Later in the night Warren Wooldridge eliminated Mickey Wernick, flopping a set of nines to Wernick's Pocket Aces and amongst the leading pack were some unfamiliar players on the circuit, Stewart Clutterbuck, Mark Lowe and Billy Ngo. Dennis O'Mahoney was having an extraordinary night. Forced correctly to lay down AA post flop and Kings, Queens twice and Jacks pre lop three times he survived until exiting on the last hand of the night, running AQ into QQ himself. Local youngster Ben Turnstill, who is gaining an impressive pedigree in online events, had a similar roller-coaster ride. He had AA cracked by Driton Haxhiaj's K10 and was down to under 10 big blinds when he staged a steady recovery to end the day on average chips.
At the end of the first day a relatively high 44 runners remaining with average chips 23,800 and blinds going 600-1,200 on their return the next afternoon.
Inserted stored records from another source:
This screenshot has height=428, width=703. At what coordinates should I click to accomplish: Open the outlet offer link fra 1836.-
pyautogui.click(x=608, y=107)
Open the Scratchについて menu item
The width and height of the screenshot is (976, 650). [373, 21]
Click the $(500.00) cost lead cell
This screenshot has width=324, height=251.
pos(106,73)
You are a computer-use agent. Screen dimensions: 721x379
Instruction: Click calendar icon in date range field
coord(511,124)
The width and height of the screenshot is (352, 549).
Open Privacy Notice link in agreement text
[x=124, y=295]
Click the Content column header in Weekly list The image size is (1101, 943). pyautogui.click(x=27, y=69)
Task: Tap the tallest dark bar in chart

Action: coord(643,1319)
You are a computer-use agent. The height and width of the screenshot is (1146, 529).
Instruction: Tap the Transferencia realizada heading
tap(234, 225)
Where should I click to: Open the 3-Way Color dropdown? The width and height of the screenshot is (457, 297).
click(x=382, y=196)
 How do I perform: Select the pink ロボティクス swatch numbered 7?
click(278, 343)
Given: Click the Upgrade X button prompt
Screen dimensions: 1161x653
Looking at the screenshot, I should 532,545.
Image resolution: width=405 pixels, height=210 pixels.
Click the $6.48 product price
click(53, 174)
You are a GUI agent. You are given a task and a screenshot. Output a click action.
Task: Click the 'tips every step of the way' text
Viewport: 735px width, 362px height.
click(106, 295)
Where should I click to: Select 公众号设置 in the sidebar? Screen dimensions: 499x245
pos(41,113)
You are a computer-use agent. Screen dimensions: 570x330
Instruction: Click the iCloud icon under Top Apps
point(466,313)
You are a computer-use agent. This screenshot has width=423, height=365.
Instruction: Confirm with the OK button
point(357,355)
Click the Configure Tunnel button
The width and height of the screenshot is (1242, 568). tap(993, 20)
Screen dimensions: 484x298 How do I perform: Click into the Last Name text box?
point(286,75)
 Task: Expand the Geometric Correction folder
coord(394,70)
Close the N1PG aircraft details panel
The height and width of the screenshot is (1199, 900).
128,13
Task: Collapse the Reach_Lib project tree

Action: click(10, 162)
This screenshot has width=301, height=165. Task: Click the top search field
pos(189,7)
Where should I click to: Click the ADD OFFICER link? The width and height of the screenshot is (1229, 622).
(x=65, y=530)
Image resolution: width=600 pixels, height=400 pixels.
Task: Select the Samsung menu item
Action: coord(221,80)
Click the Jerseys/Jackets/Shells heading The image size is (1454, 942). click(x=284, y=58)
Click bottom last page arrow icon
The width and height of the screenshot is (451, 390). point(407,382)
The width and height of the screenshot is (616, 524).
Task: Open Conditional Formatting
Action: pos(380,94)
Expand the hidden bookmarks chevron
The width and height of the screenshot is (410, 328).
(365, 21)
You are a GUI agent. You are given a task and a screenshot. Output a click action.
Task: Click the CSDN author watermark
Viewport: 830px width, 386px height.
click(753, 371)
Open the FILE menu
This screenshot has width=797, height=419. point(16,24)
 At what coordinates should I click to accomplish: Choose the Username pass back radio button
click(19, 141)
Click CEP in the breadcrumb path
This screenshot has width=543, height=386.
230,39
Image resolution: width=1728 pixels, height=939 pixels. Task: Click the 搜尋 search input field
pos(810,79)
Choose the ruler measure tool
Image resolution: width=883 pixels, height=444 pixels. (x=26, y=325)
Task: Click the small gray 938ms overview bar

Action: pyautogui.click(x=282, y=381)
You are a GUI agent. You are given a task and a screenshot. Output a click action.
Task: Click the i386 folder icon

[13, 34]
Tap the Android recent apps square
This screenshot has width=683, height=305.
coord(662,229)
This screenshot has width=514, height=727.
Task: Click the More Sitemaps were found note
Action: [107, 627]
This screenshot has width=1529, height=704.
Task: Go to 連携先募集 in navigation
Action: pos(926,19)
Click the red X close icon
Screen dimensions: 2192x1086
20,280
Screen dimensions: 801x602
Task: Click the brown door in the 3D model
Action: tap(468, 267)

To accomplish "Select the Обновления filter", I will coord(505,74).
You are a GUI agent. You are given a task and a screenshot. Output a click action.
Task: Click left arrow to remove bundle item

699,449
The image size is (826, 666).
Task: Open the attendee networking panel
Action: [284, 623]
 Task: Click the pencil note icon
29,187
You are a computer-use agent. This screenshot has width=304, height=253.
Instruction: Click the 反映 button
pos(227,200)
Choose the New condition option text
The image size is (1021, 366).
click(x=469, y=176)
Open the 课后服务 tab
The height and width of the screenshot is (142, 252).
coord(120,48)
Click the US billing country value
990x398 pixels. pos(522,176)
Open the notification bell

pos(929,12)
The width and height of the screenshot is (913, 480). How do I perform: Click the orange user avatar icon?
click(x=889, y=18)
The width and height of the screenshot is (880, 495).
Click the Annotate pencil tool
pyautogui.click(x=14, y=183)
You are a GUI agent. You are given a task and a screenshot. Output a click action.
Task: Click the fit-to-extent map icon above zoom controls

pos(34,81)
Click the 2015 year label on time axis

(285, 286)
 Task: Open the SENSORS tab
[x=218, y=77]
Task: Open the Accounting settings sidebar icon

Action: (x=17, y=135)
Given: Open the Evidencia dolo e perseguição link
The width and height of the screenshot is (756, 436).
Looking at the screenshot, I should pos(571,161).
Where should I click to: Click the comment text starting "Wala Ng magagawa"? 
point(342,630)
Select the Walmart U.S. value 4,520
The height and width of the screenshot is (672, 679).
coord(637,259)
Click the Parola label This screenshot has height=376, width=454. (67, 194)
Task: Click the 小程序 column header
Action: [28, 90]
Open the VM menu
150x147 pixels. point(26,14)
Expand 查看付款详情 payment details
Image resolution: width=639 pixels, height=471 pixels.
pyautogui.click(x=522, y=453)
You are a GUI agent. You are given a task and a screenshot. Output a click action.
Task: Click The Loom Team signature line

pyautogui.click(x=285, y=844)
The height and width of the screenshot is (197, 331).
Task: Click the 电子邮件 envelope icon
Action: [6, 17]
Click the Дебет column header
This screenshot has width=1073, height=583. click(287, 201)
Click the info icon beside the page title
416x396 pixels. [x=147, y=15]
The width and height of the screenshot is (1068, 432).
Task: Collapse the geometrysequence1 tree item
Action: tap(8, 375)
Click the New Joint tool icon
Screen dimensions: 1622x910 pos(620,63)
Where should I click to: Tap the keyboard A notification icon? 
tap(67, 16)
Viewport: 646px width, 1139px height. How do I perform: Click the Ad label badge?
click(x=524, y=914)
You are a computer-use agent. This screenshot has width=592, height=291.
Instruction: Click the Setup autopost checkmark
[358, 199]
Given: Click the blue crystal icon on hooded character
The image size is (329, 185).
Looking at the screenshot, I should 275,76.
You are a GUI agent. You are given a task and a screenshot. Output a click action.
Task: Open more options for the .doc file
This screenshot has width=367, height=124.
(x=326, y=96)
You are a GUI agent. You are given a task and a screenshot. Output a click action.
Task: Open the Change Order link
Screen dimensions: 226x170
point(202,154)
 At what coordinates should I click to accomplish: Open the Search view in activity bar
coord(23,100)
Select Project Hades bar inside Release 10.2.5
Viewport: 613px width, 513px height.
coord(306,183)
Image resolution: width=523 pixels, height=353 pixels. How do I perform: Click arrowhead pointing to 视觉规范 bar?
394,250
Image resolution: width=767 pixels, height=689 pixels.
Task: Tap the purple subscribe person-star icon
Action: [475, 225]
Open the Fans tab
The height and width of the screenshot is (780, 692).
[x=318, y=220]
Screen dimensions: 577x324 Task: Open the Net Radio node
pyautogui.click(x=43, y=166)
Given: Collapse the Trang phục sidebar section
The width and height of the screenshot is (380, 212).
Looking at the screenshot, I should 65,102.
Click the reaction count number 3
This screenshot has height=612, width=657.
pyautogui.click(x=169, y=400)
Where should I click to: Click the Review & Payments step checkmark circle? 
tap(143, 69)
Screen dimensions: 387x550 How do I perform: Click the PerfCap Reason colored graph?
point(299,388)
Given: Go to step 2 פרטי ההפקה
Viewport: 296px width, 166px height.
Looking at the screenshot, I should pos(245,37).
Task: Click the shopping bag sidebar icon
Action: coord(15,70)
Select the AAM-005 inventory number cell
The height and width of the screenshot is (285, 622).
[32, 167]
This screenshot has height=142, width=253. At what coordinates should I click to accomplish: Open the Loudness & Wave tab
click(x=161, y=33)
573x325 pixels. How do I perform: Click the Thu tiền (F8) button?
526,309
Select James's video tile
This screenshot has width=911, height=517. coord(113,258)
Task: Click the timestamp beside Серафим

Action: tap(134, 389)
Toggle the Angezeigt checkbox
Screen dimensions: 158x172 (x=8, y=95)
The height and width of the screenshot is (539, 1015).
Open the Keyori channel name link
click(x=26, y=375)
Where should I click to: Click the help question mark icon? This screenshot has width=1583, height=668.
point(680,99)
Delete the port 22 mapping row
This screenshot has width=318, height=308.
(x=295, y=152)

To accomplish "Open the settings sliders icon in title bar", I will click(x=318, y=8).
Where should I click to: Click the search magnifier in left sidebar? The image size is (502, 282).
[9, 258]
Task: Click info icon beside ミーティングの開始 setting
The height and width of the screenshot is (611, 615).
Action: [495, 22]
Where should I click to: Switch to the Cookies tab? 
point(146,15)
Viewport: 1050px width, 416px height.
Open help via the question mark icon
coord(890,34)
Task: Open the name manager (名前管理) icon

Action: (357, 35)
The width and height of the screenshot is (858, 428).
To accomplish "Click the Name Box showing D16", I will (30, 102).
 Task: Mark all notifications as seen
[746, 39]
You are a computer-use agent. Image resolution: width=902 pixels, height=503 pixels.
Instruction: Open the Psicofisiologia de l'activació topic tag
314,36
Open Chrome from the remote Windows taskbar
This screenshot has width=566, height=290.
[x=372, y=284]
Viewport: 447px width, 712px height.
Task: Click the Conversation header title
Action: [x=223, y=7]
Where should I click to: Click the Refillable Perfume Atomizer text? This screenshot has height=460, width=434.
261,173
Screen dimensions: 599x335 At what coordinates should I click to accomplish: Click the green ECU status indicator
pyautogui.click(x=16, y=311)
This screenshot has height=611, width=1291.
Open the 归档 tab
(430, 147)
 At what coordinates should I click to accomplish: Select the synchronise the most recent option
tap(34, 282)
Chip Leaders were as follows:
Mark Lowe: 60,700
Ariel Adda 52,600
Anthony Nicholls 50,000
Billy Ngo 46,500
Rob Garfield 37,900
Steve Templeman 37,400
However there was a long way to go, especially when you consider that players of the calibre of McCool, Grech, Persaud, Alterman, Jelinek and Channing were still in with competitive chip-stacks.
Early on day two sixteen players were eliminated on the first level as play was brisk. Several of these were at the hands of Mehmet Cinar who was to both enjoy extraordinary slices of luck and excellent starting cards all day. In key hands former world Seven Card Stud champion Ray Brown eliminated Mick Fletcher when flopping the second nut flush to Fletcher's nut flush draw, which missed. Last Blackpool festival winner Sunny Chattha hit two full houses to move towards the chip lead and Rob Garfield got extremely unlucky in the biggest pot of the competition pre-final table versus Cinar. His AK out drawn by K9 on a King high flop, all- in then, when a 9 hit the turn. This made Cinar a big chip leader.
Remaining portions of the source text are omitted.